Transcribe every entry word for word, but drop the pictures.

Recorded data
BEGIN
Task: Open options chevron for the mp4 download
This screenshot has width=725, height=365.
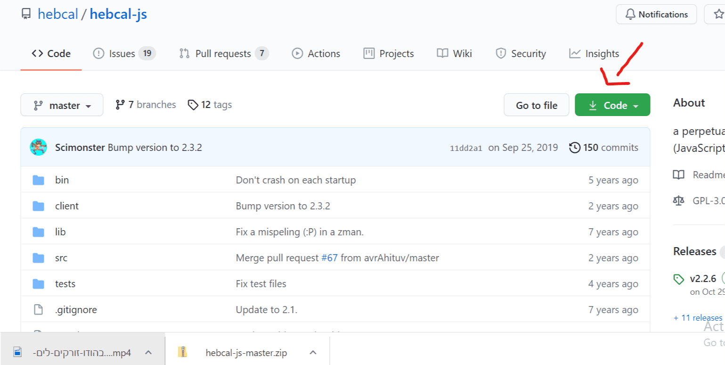Action: click(x=148, y=352)
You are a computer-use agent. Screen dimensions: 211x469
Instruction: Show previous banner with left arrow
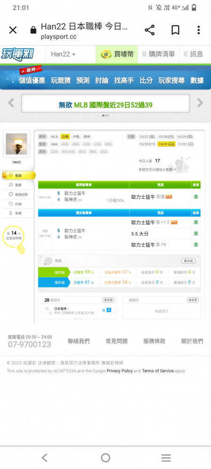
END
Task result
Task: Open options chevron for the mp4 download
This screenshot has width=725, height=365.
Action: click(x=148, y=352)
You are a computer-use agent. Screen dimensions: 211x469
Instruction: Show previous banner with left arrow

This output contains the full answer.